= Reverse power feeding =

Reverse power feeding (RPF) is a technology being standardized by ETSI and the Broadband Forum in 2020. It allows sending power from the customer premises to a distribution point (DP), in order to power the distribution point unit (DPU). The DPU includes typically a DSL access multiplexer (DSLAM) that can support up to 24 users and an optical network terminator (ONT), which connects the DPU to a central office (CO) where the optical line terminator (OLT) is located. This topology is also known as fiber to the distribution point (FTTdp). RPF is a critical technology for the upgrade of VDSL2 subscribers to the new G.fast standard, which has a maximum range (at high speeds) of 250m. Given that only a small number of subscribers is located at a radius of 250m from a DPU, the number of DPUs required to deploy G.fast infrastructure greatly increases, compared to VDSL2 and older xDSL technologies. RPF reduces installation cost by removing the need to connect the DPU locally to the power grid, as well as the need to monitor its power consumption with a smart meter.

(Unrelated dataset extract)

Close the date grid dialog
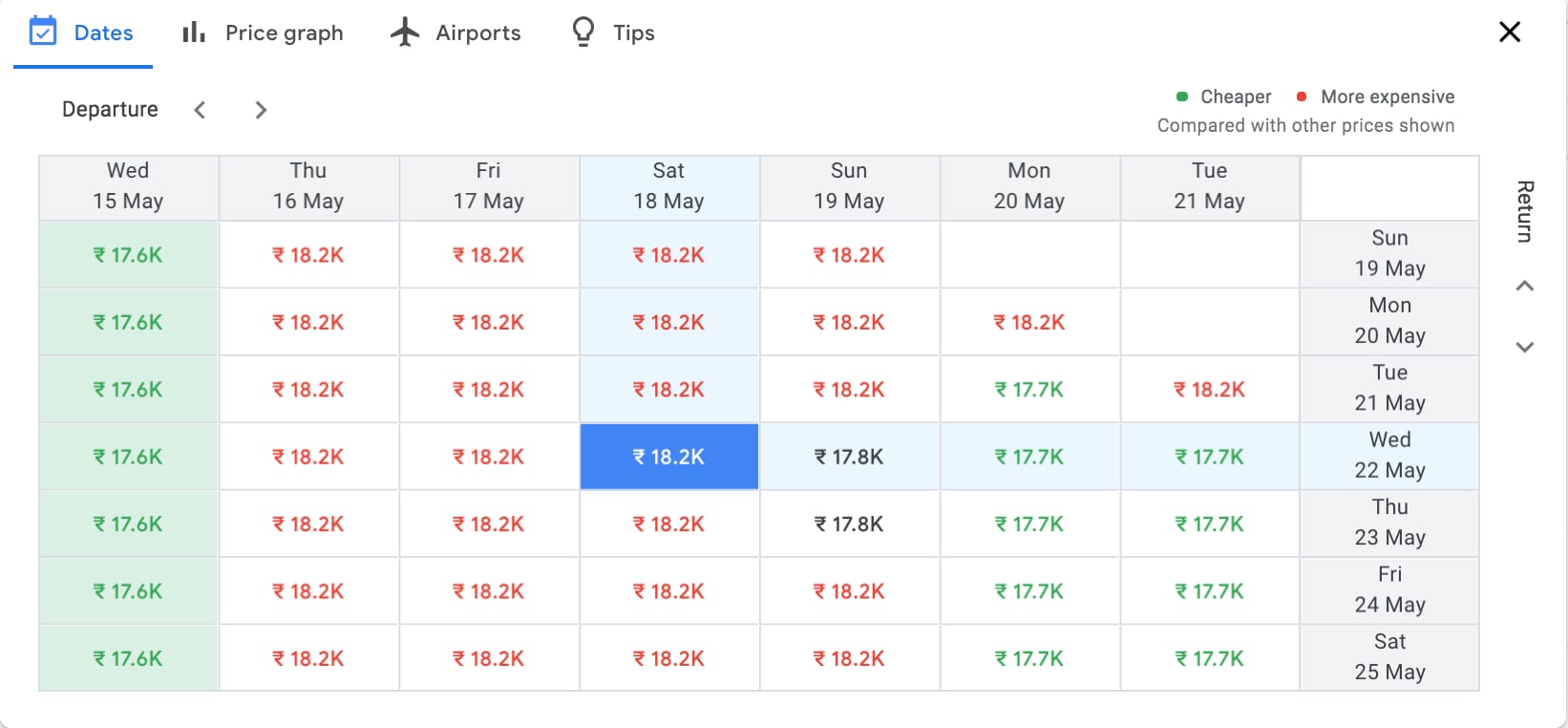The width and height of the screenshot is (1568, 728). (1510, 32)
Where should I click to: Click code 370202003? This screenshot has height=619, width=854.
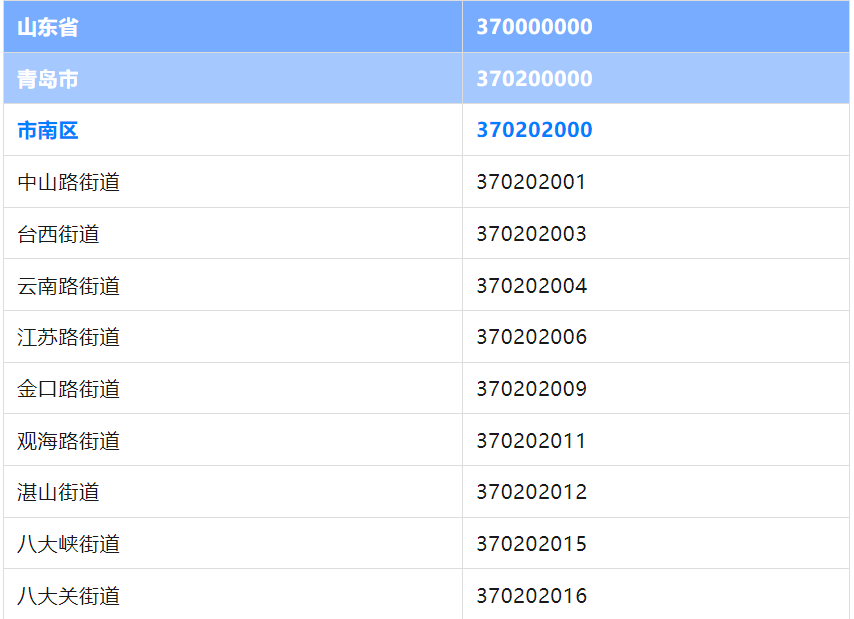(531, 234)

Unlike PoE, which defines worst case power losses on a cable that is well defined, RPF defines a maximum safety power envelope, and allows implementations to squeeze as much power as possible from the line. This important difference comes from the fact that PoE was defined with enterprise networks in mind (where the maker of the powered device (PD) needs to interoperate with any power sourcing equipment (PSE)), while RPF is defined for networks that are closed by nature, deployed by a service provider.